いよいよ年の瀬ですね。「吐き下し」をするウイルス性の胃腸炎が流行しています。インフルエンザも少し出はじめましたが、それより患者さんがずっと多い。おそらく多くはノロウイルス感染であると思われます。ノロウイルスは1972年に電子顕微鏡で発見されました。最初はノーウオークという名前でしたが、2002年の第12回国際ウイルス学会で現在のノロウイルスと改名されました。ノロウイルスは、たった10~100個のウイルスで感染が成立するほど感染力が強く増殖も速い。低温や高温にも強く大変しぶといウイルスです。下痢便や吐物のなかに大量にいるウイルスが手に付着して口から入って人から人への感染が成立します。潜伏期間は1~2日で、軽度の発熱を伴うことが多いです。冬に嘔吐、下痢、腹痛を訴えて受診される方はたいていノロウイルス感染。しかし現場では感染性胃腸炎ないし急性腸炎として扱われます。

 ノロウイルスによる感染性胃腸炎には特効薬もワクチンも無く、吐き気止めや消化剤などの対症療法のみです。ウイルスなので抗生物質も意味が無い。また下痢だからといっても強い下痢止めはお勧めしません。ウイルスを体外に排出するのを止めれば治癒が遅れるからです。私はよく「2食抜いて、スポーツドリンクだけチビチビ飲んでね」と指示しますが、たいてい2~3日で自然に治ります。ただ、脱水に陥り易い小児や高齢者は注意が必要です。よく老人施設での集団感染が報道されるのは、胃ろうをしている高齢者が嘔吐した場合、それを誤嚥して窒息したり誤嚥性肺炎を起こした場合です。普段元気な人ならそんなに心配することはありません。しかし感染力が強いので職場や家庭や学校などでの集団感染があり得るので、その予防が重要です。

 一方、ノロウイルスが身体に入ってきても症状が出ない人もいます。こうした不顕性感染が3~6割あると言われています。また感染者は症状が治まっても2~4週間、ウイルスが排出されています。よく「治癒証明書を書いて」という方がいますが、完全治癒までは相当な時間がかかるので書きにくい。「そんな証明書より、下痢が止まれば出社していいですよ。でも手洗はしっかりね」と説明しています。 インフルエンザの診断と同様に、便を「迅速検査キット」でノロウイルスがいるかどうか調べてくれという人もおられます。

 しかし私は特別な理由がなければやりません。なぜならノロウイルスと判明しても特効薬が無いので、わざわざ検査をする意義を感じないからです。インフルエンザですと抗ウイルス薬を使ったり、学校を休む根拠になるので迅速診断キットは意味があります。しかしノロウイルスの場合は、偽陰性のこともあるし、余分な医療費もかかるし、あまり必要性を感じません。ただ食品関係に従事している方でどうしてもという人だけ調べることはあります。

 ウイルス性腸炎には、ノロウイルス以外にもロタウイルスなどもあります。またウイルス性腸炎以外には細菌性腸炎もあります。私はノロウイルス対策で大切なことは集団感染の予防だと思います。寒くなり、風邪やインフルエンザも流行しています。どうか手洗いやうがいを励行してください。トイレに行った後や調理や食事の前のこまめが手洗いなどがなによりも大切です。
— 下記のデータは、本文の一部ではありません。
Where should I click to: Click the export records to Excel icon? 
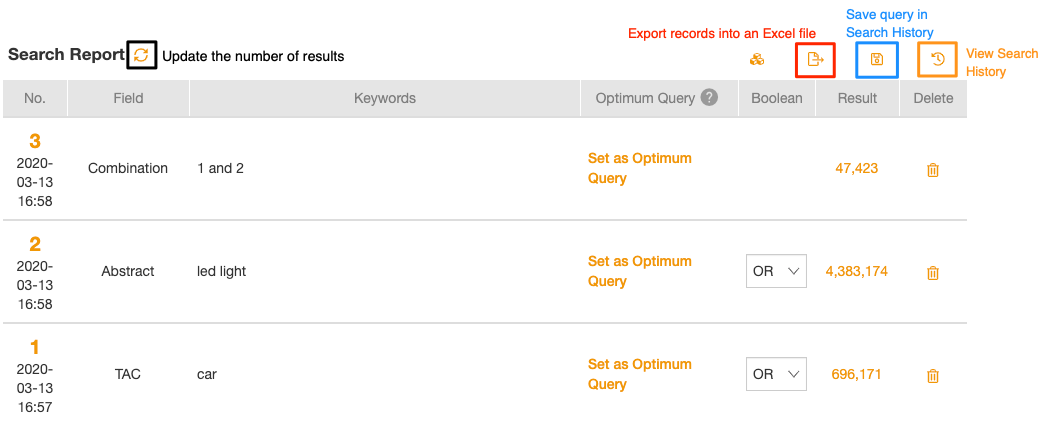[x=815, y=60]
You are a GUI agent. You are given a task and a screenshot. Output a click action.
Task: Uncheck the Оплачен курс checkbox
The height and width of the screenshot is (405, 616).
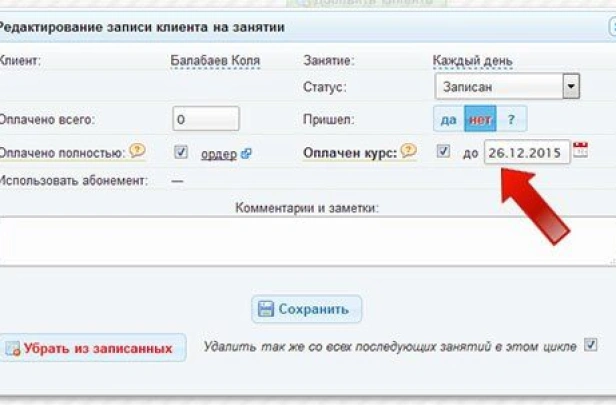[443, 153]
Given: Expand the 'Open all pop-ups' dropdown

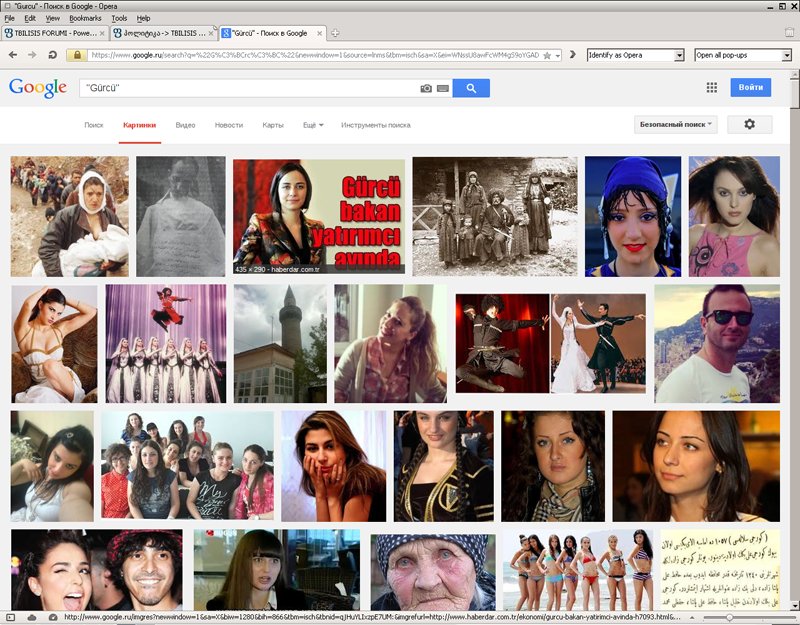Looking at the screenshot, I should point(785,55).
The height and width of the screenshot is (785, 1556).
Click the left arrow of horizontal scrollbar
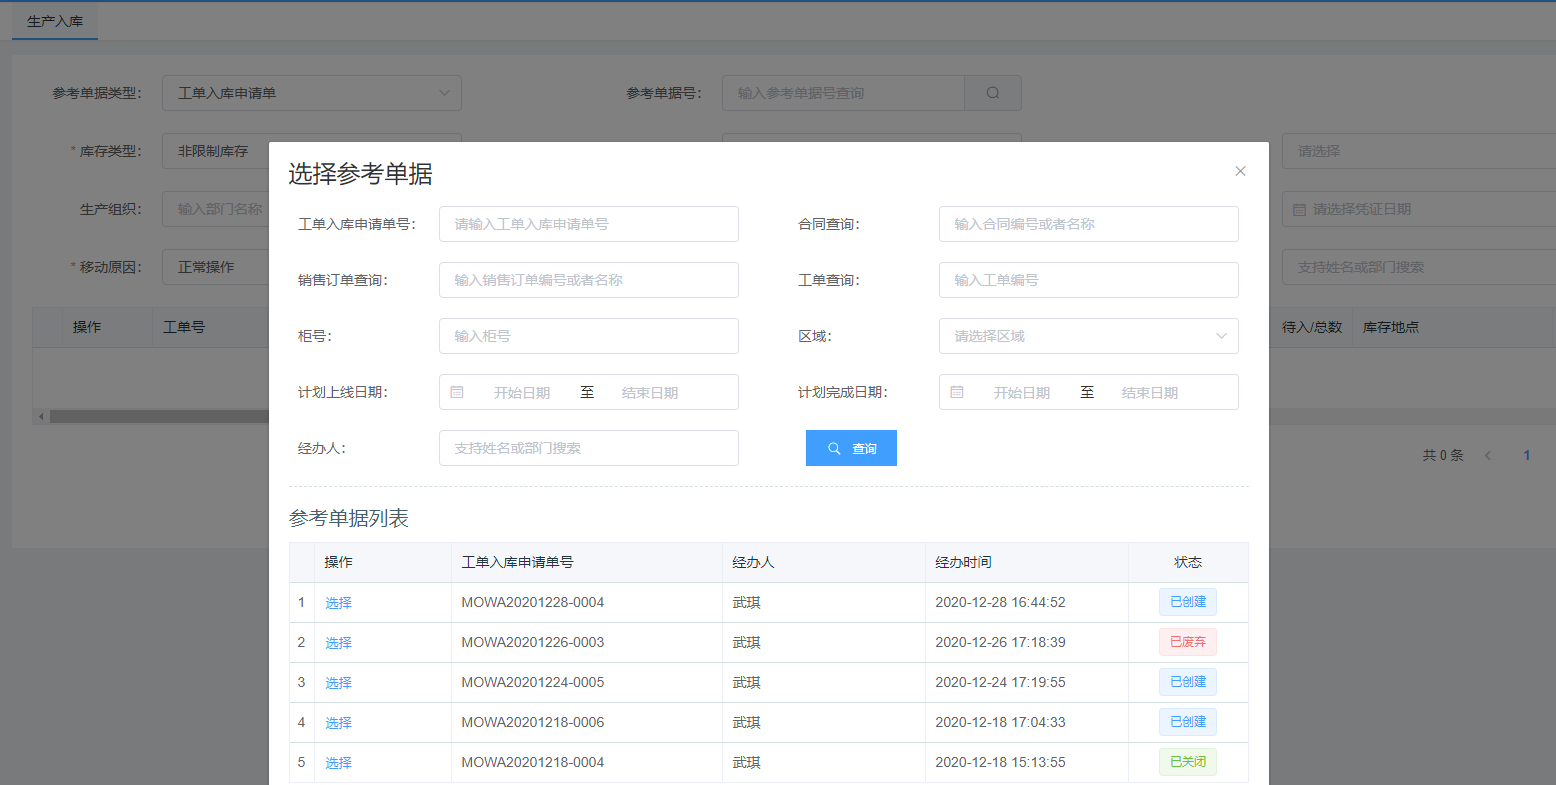(x=41, y=416)
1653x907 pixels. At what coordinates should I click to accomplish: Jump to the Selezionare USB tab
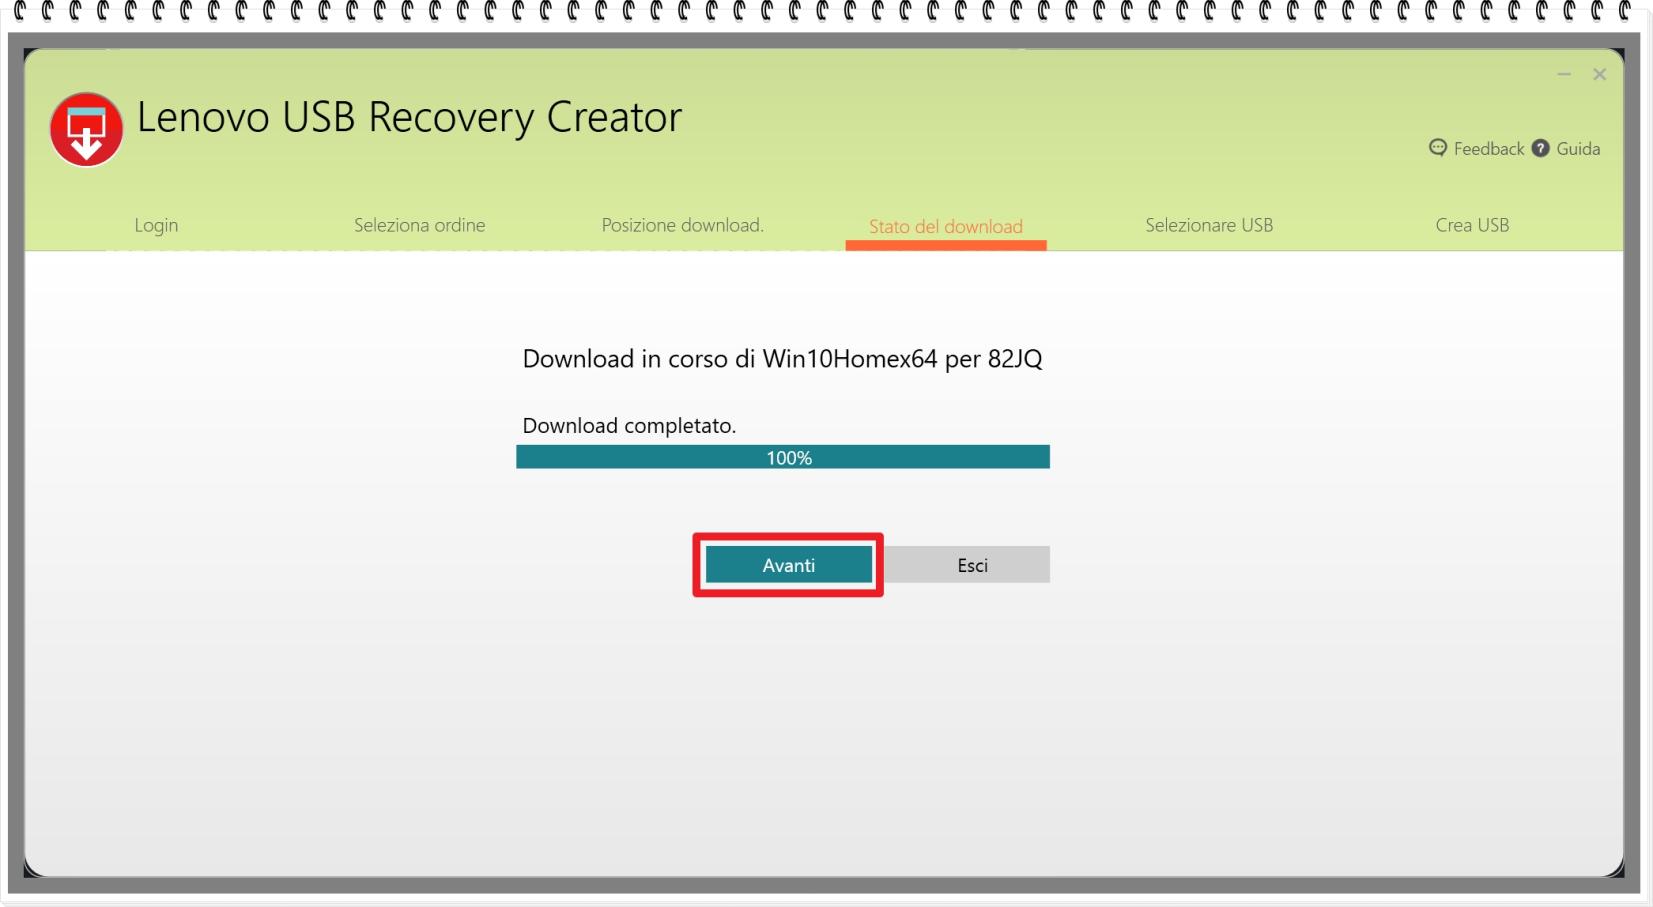[1209, 225]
 私ごとですが昨年来、7冊もの著書が出ました。たくさんのご支持を頂いたことにこの場をお借りして深く感謝申し上げます。では、よいお年をお迎え下さい。

 キーワード 迅速診断キット

便中の「ノロウイルス抗原検査」を検出する検査キット。3歳未満、65歳以上、抗がん剤治療中など人には健康保険が適用されるがそれ以外は自費となる。またノロウイルスに感染していても陽性とならない場合もある。